Using the material that follows, output exactly the lines from the one containing "Impressum (99, 30)" through the one containing "Αφιερωματα TV (1001, 174)", with both ends kept.

*** Opening Data ***

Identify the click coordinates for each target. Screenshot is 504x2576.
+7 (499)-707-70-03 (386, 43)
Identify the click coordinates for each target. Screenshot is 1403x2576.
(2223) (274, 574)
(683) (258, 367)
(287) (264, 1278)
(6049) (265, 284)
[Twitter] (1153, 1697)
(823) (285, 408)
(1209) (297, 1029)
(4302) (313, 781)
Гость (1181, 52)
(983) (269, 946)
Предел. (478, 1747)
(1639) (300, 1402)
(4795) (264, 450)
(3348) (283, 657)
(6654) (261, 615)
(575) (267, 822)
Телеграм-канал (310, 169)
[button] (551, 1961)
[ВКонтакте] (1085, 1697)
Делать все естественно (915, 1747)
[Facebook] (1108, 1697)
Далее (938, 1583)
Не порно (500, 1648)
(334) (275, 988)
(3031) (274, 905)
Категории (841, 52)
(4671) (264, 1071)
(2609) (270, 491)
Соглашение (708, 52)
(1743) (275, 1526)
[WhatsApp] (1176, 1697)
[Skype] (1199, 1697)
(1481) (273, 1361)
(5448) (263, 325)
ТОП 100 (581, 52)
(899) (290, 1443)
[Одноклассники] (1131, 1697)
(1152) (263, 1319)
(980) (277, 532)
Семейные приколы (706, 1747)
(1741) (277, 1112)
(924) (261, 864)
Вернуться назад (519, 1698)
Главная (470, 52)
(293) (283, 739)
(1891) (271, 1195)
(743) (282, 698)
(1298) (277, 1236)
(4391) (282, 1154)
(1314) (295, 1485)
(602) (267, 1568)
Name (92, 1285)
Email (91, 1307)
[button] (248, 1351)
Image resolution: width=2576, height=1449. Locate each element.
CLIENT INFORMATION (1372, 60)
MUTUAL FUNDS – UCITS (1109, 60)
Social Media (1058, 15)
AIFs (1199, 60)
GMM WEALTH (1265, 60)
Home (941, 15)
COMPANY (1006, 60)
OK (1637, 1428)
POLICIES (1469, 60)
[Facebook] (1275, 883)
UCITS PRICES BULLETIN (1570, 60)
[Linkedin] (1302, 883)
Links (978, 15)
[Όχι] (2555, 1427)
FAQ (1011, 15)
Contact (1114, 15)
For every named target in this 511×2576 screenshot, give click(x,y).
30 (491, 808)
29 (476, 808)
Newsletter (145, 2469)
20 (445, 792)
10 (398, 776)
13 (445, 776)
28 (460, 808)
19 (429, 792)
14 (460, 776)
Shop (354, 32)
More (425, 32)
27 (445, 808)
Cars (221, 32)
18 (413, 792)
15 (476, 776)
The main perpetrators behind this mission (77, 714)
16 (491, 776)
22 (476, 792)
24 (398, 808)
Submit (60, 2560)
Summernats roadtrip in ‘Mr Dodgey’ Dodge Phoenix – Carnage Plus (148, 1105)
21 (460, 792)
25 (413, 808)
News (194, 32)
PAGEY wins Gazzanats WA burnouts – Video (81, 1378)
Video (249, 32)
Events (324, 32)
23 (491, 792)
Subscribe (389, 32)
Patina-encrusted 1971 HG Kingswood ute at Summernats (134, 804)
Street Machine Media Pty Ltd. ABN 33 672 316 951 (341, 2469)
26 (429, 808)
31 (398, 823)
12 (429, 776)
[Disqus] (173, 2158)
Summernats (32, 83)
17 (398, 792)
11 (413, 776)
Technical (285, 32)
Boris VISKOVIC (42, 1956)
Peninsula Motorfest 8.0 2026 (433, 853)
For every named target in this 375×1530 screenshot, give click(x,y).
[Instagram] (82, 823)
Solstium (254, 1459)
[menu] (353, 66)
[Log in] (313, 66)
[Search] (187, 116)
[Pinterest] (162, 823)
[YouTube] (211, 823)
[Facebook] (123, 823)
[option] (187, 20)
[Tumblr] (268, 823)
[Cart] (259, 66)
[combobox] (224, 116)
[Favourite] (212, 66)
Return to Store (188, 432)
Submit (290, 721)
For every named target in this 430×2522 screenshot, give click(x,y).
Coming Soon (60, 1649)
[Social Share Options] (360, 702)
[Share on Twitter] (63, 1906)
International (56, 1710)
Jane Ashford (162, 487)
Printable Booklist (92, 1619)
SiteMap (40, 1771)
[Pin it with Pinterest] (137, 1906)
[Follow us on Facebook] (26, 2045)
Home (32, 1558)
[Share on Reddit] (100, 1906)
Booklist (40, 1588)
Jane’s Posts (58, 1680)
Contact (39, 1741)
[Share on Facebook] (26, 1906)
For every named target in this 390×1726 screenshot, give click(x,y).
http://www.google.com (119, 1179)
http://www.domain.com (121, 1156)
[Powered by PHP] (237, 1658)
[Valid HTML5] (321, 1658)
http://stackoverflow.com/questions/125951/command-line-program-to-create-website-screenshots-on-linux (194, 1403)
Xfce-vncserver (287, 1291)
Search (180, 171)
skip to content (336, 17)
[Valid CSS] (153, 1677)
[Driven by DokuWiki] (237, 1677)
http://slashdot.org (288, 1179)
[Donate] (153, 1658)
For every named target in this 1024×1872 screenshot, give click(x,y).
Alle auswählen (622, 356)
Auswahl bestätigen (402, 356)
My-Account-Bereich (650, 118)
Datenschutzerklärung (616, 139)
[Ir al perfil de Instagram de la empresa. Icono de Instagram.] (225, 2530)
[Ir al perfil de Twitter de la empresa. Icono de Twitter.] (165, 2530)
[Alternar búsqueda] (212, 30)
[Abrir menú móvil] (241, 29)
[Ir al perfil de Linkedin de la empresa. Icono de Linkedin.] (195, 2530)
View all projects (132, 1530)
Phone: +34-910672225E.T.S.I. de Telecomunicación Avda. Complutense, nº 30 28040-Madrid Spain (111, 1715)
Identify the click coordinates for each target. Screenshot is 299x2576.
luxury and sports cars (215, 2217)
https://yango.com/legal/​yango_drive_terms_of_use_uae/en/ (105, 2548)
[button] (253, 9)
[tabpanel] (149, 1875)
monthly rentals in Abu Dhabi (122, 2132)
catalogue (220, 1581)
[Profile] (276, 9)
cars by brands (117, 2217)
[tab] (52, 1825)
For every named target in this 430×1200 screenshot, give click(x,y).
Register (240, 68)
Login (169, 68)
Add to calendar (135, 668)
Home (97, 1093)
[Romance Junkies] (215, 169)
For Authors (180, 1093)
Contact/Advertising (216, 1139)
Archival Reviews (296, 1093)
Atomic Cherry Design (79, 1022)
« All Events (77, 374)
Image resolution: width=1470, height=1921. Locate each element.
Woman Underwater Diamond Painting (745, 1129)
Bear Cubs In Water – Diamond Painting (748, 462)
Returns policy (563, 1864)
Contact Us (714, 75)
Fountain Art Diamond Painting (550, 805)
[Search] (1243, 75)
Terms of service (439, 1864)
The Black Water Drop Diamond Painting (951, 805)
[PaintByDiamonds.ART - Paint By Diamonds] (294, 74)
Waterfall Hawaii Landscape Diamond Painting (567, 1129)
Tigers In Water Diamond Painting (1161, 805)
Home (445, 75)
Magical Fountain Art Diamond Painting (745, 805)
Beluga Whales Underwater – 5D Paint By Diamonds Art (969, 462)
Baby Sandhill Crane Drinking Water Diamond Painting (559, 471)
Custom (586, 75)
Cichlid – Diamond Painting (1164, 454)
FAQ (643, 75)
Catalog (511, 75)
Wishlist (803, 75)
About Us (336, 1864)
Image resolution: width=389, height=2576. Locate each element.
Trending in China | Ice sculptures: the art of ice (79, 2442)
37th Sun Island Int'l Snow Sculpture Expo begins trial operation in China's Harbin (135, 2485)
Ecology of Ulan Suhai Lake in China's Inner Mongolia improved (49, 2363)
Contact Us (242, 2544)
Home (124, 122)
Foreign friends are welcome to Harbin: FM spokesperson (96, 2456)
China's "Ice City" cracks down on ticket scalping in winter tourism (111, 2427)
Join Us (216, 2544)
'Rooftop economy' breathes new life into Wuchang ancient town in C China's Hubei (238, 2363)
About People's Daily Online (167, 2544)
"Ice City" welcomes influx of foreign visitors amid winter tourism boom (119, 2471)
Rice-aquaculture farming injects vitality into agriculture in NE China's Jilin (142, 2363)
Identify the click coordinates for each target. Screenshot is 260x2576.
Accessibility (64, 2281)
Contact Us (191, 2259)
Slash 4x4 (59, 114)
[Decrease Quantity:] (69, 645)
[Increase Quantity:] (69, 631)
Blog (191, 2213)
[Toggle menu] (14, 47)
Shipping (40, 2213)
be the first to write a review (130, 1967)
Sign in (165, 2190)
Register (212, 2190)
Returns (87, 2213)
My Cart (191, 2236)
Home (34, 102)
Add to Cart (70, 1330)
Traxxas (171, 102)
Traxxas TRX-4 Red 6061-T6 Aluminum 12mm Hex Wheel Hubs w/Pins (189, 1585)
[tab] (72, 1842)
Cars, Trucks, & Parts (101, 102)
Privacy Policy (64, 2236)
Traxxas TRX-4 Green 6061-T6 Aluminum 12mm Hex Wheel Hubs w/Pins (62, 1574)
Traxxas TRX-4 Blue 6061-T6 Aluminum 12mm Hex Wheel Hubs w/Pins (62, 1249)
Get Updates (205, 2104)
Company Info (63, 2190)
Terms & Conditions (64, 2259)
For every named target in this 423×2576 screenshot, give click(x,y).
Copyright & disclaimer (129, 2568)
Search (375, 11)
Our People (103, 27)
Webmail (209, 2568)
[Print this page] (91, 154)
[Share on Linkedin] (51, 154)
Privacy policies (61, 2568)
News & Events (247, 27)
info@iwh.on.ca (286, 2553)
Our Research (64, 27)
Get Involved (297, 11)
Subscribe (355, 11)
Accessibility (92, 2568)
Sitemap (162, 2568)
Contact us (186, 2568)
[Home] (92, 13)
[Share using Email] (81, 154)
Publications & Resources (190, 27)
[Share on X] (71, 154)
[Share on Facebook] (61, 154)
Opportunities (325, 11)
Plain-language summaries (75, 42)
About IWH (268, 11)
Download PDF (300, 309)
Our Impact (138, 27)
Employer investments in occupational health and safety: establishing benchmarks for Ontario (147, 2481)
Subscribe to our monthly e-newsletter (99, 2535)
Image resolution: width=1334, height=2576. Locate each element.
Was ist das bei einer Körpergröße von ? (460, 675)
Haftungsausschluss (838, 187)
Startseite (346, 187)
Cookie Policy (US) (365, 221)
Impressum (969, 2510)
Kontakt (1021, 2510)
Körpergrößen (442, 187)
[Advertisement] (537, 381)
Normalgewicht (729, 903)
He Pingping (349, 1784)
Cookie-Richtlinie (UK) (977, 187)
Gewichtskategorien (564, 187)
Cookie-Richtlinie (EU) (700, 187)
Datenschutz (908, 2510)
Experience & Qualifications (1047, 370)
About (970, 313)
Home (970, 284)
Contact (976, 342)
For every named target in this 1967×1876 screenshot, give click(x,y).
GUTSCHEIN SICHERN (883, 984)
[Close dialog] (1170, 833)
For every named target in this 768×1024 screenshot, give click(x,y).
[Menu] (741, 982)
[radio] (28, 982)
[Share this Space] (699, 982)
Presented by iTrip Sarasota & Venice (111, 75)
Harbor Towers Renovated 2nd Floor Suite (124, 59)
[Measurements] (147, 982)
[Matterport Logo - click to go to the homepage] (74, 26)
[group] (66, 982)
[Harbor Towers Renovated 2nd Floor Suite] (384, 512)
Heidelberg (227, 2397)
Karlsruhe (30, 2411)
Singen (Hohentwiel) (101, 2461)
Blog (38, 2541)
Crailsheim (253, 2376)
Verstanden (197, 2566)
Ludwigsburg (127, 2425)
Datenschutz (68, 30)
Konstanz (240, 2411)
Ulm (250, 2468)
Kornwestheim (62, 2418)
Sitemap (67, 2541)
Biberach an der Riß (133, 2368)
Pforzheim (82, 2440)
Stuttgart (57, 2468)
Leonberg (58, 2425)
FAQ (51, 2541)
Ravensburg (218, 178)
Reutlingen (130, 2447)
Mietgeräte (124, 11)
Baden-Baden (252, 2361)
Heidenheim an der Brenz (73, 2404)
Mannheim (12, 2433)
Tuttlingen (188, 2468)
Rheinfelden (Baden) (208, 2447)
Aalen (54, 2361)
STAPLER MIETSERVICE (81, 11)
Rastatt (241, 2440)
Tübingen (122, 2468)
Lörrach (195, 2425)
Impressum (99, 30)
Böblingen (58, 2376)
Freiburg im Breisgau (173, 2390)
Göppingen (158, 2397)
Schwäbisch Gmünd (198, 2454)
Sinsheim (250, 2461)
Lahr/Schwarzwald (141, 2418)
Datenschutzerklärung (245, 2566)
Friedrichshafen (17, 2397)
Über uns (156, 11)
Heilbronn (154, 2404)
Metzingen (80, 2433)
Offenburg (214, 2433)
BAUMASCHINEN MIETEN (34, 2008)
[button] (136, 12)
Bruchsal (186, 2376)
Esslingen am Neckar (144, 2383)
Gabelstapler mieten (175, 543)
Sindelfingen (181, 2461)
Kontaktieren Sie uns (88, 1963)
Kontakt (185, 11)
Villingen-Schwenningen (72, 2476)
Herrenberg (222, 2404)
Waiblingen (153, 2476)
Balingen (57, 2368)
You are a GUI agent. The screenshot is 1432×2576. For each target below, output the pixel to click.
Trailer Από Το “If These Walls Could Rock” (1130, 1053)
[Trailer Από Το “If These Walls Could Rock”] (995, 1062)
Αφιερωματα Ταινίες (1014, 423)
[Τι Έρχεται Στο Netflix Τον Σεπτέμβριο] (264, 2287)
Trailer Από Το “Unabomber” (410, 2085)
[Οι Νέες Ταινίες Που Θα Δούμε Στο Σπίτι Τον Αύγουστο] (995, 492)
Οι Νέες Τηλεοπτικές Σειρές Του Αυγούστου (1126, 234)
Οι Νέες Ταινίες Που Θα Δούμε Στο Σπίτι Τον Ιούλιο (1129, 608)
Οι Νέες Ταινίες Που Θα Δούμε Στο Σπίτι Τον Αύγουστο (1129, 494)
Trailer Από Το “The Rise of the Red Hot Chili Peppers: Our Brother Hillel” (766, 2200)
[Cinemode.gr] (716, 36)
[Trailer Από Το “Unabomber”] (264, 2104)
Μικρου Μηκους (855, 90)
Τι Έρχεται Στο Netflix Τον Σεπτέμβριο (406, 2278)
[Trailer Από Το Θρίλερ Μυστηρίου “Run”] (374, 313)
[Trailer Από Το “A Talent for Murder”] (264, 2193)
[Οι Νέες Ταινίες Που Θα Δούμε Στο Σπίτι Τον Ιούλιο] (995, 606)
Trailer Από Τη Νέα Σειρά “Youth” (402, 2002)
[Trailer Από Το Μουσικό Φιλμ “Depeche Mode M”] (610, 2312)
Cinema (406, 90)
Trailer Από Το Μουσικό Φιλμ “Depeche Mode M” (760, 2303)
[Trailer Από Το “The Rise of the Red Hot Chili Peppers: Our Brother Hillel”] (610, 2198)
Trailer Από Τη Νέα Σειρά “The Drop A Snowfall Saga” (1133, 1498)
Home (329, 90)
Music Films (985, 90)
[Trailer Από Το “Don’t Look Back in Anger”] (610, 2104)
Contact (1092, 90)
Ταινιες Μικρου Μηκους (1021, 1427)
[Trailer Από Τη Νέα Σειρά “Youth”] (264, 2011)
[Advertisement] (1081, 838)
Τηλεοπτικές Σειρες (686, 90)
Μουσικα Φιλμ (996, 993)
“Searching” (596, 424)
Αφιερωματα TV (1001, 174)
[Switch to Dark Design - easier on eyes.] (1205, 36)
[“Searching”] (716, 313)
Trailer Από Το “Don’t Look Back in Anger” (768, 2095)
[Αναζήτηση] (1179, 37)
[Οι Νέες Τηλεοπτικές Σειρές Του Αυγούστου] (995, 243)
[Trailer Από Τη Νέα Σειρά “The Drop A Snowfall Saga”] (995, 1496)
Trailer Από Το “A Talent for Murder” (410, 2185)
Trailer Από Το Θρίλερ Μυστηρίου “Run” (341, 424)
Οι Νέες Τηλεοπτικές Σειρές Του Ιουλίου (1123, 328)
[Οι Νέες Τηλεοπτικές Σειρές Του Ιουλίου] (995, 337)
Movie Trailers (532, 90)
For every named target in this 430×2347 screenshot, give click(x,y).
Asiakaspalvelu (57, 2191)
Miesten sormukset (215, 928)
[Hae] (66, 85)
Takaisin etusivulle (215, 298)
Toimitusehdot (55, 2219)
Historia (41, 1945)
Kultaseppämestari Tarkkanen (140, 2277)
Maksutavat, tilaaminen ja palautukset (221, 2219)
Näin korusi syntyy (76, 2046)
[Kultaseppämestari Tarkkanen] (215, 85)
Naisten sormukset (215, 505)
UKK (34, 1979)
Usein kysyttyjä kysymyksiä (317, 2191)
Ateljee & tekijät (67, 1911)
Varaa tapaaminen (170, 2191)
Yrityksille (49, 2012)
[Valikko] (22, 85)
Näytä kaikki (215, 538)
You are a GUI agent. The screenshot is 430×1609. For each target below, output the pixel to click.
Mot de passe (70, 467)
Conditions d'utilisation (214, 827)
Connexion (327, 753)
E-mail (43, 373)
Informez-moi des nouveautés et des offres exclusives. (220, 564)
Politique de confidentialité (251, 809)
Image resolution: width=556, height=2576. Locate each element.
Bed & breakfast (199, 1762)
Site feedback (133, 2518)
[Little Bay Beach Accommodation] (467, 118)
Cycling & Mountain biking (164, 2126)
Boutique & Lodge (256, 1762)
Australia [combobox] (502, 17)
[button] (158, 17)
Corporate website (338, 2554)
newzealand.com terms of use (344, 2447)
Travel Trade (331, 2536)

*** Closing Data ***

» Final answer:
Impressum (99, 30)
Böblingen (58, 2376)
Freiburg im Breisgau (173, 2390)
Göppingen (158, 2397)
Schwäbisch Gmünd (198, 2454)
Sinsheim (250, 2461)
Lahr/Schwarzwald (141, 2418)
Datenschutzerklärung (245, 2566)
Friedrichshafen (17, 2397)
Über uns (156, 11)
Heilbronn (154, 2404)
Metzingen (80, 2433)
Offenburg (214, 2433)
BAUMASCHINEN MIETEN (34, 2008)
[button] (136, 12)
Bruchsal (186, 2376)
Esslingen am Neckar (144, 2383)
Gabelstapler mieten (175, 543)
Sindelfingen (181, 2461)
Kontaktieren Sie uns (88, 1963)
Kontakt (185, 11)
Villingen-Schwenningen (72, 2476)
Herrenberg (222, 2404)
Waiblingen (153, 2476)
Balingen (57, 2368)
You are a GUI agent. The screenshot is 1432×2576. For each target below, output the pixel to click.
Trailer Από Το “If These Walls Could Rock” (1130, 1053)
[Trailer Από Το “If These Walls Could Rock”] (995, 1062)
Αφιερωματα Ταινίες (1014, 423)
[Τι Έρχεται Στο Netflix Τον Σεπτέμβριο] (264, 2287)
Trailer Από Το “Unabomber” (410, 2085)
[Οι Νέες Ταινίες Που Θα Δούμε Στο Σπίτι Τον Αύγουστο] (995, 492)
Οι Νέες Τηλεοπτικές Σειρές Του Αυγούστου (1126, 234)
Οι Νέες Ταινίες Που Θα Δούμε Στο Σπίτι Τον Ιούλιο (1129, 608)
Οι Νέες Ταινίες Που Θα Δούμε Στο Σπίτι Τον Αύγουστο (1129, 494)
Trailer Από Το “The Rise of the Red Hot Chili Peppers: Our Brother Hillel” (766, 2200)
[Cinemode.gr] (716, 36)
[Trailer Από Το “Unabomber”] (264, 2104)
Μικρου Μηκους (855, 90)
Τι Έρχεται Στο Netflix Τον Σεπτέμβριο (406, 2278)
[Trailer Από Το Θρίλερ Μυστηρίου “Run”] (374, 313)
[Trailer Από Το “A Talent for Murder”] (264, 2193)
[Οι Νέες Ταινίες Που Θα Δούμε Στο Σπίτι Τον Ιούλιο] (995, 606)
Trailer Από Τη Νέα Σειρά “Youth” (402, 2002)
[Trailer Από Το Μουσικό Φιλμ “Depeche Mode M”] (610, 2312)
Cinema (406, 90)
Trailer Από Το Μουσικό Φιλμ “Depeche Mode M” (760, 2303)
[Trailer Από Το “The Rise of the Red Hot Chili Peppers: Our Brother Hillel”] (610, 2198)
Trailer Από Τη Νέα Σειρά “The Drop A Snowfall Saga” (1133, 1498)
Home (329, 90)
Music Films (985, 90)
[Trailer Από Το “Don’t Look Back in Anger”] (610, 2104)
Contact (1092, 90)
Ταινιες Μικρου Μηκους (1021, 1427)
[Trailer Από Τη Νέα Σειρά “Youth”] (264, 2011)
[Advertisement] (1081, 838)
Τηλεοπτικές Σειρες (686, 90)
Μουσικα Φιλμ (996, 993)
“Searching” (596, 424)
Αφιερωματα TV (1001, 174)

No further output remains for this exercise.